Tumor-suppressive activity of miR-497~195 in BCP-ALL mediated by inhibition of cell cycle progression and in vivo leukemia growth
Cooperative activity of lost miR-497~195 expression and deletions of the cell cycle inhibitors CDKN2A/B resulting in poor patient outcome
We previously identified an association of rapid engraftment of patient-derived leukemia cells transplanted into NOD/SCID mice with early relapse in B-cell precursor acute lymphoblastic leukemia (BCP-ALL). In search for the cellular and molecular profiles associated with this phenotype, we investigated the expression of microRNAs (miRNAs) in different engraftment phenotypes and patient outcomes and found high miR-497/195 expression in patient-derived xenograft samples with slow engraftment, derived from patients with favorable outcome.

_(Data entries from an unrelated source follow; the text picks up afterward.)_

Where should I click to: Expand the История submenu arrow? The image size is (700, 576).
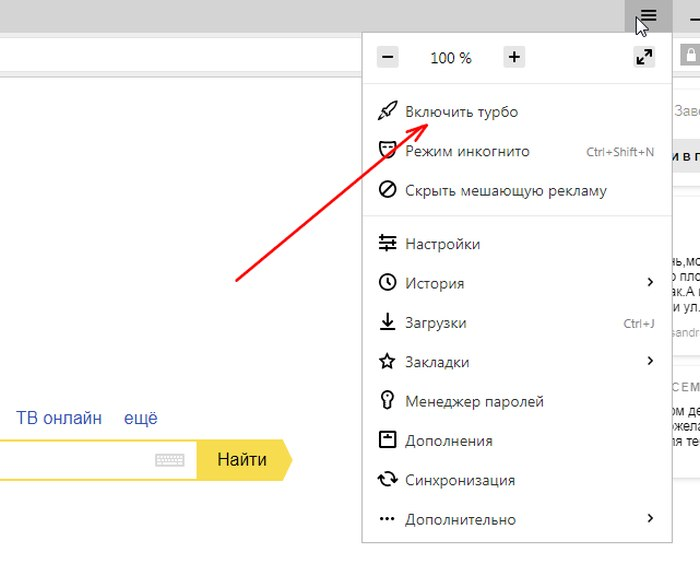pyautogui.click(x=650, y=283)
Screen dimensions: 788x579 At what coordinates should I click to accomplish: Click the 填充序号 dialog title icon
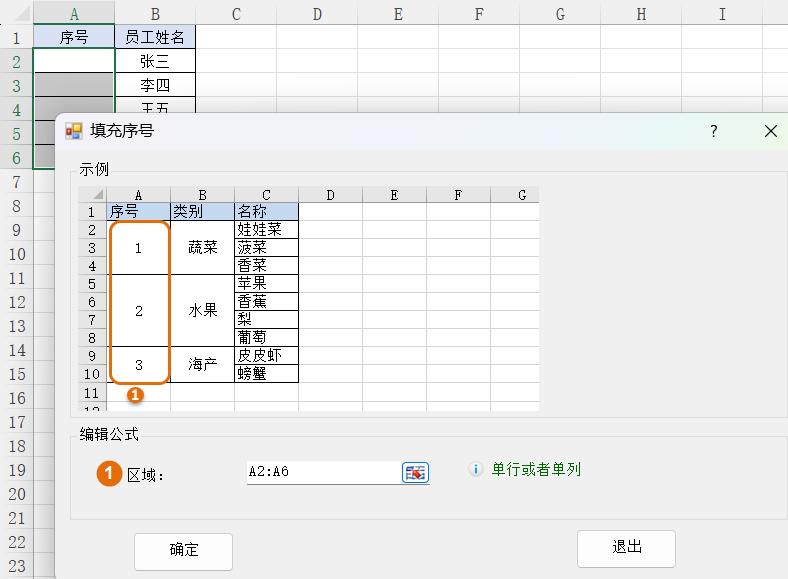[74, 131]
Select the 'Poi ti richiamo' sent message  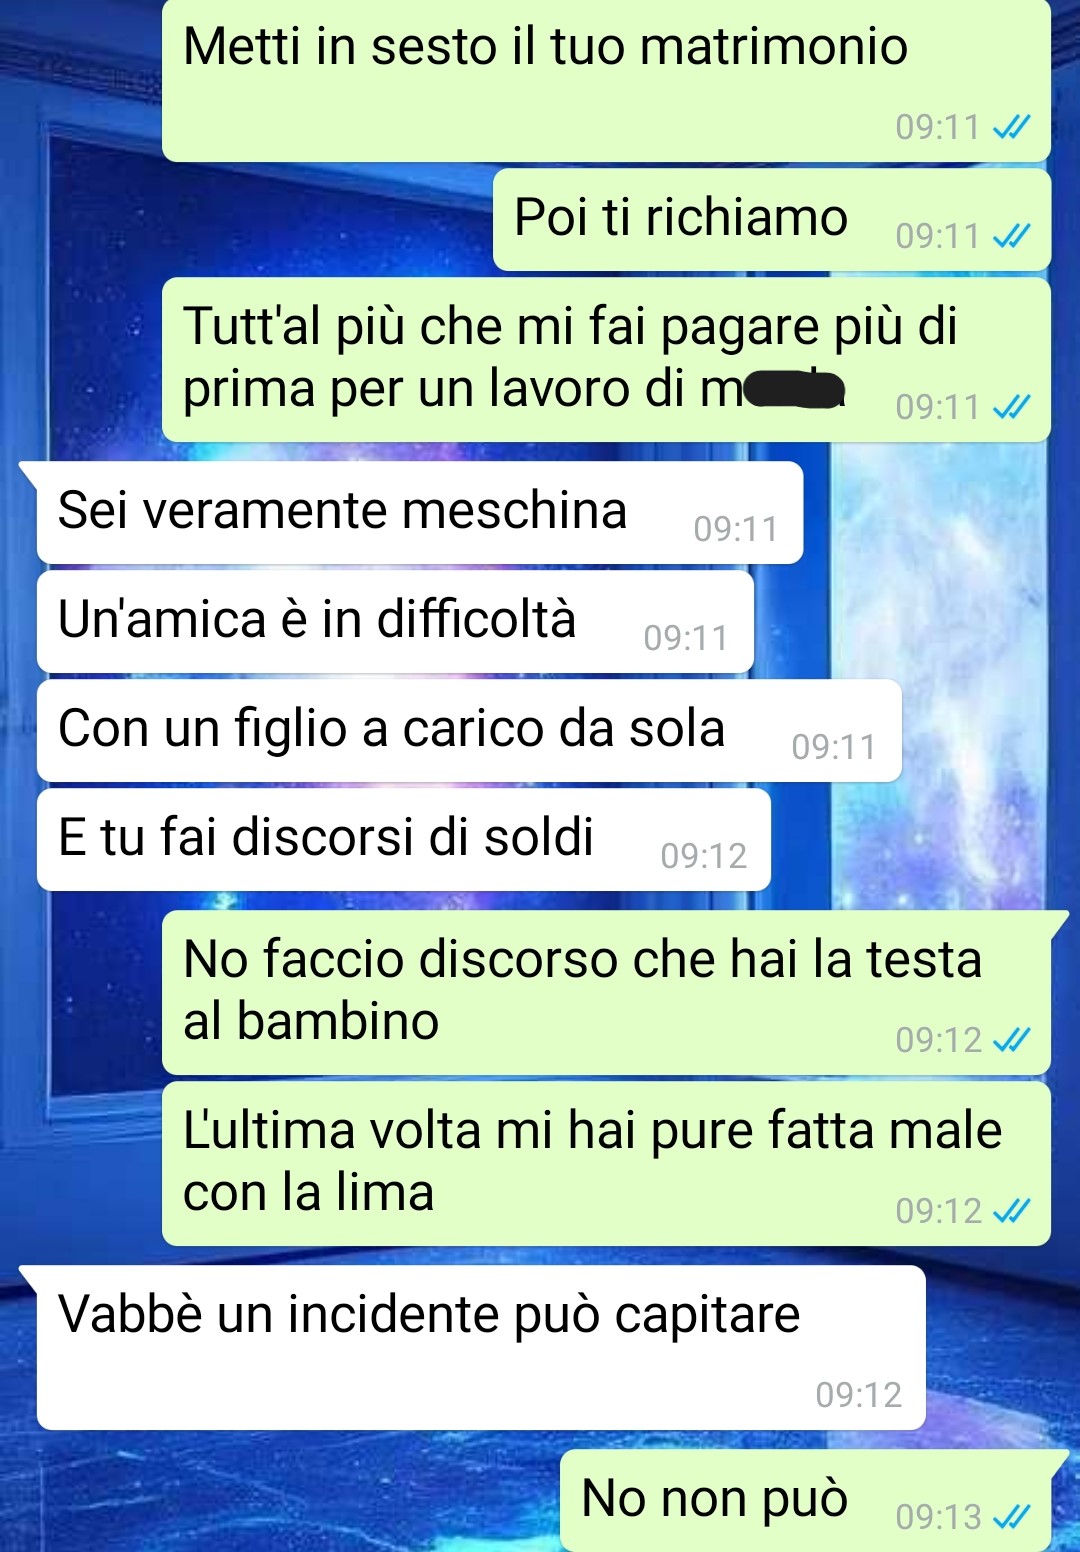[772, 219]
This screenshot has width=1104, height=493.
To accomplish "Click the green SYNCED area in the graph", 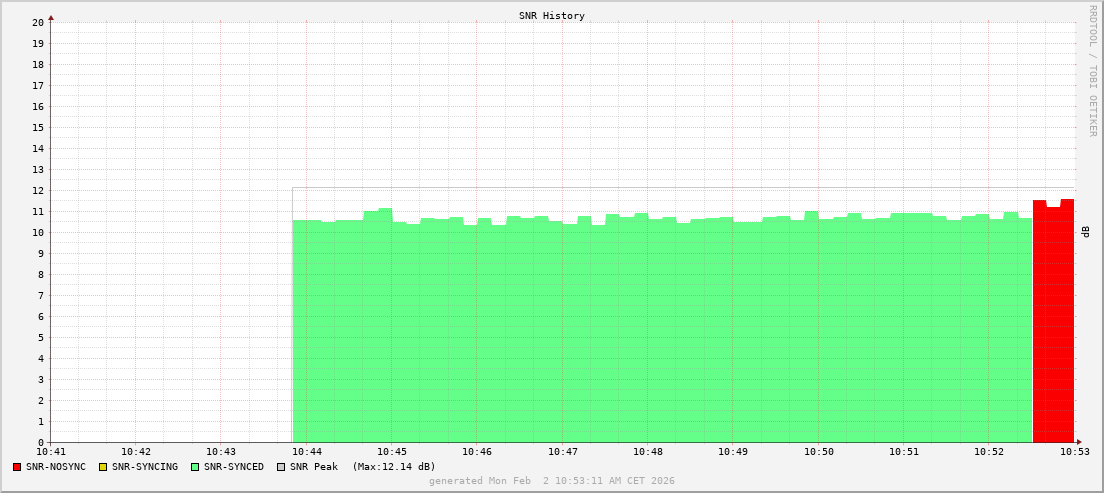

In contrast, epigenetic repression and low expression of these miRNAs was observed in rapidly engrafting samples associated with early relapse. Overexpression of miR-497/195 in patient-derived leukemia cells suppressed in vivo growth of leukemia and prolonged recipient survival. Conversely, inhibition of miR-497/195 led to increased leukemia cell growth. Key cell cycle regulators were downregulated upon miR-497/195 overexpression and we identified CDK4/CCND3-mediated control of G1/S transition as a principal mechanism for the suppression of BCP-ALL progression by miR-497/195. The critical role for miR-497/195-mediated cell cycle regulation was underscored by the finding in an additional independent series of patient samples, showing that high miR-497/195 expression together with a full sequence of CDKN2A/B was associated with excellent outcome, while deletion of CDKN2A/B together with low expression of miR-497/195 was associated with clearly inferior relapse-free survival. These findings point to the cooperative loss of cell cycle regulators as new prognostic factor indicating possible therapeutic targets for pediatric BCP-ALL.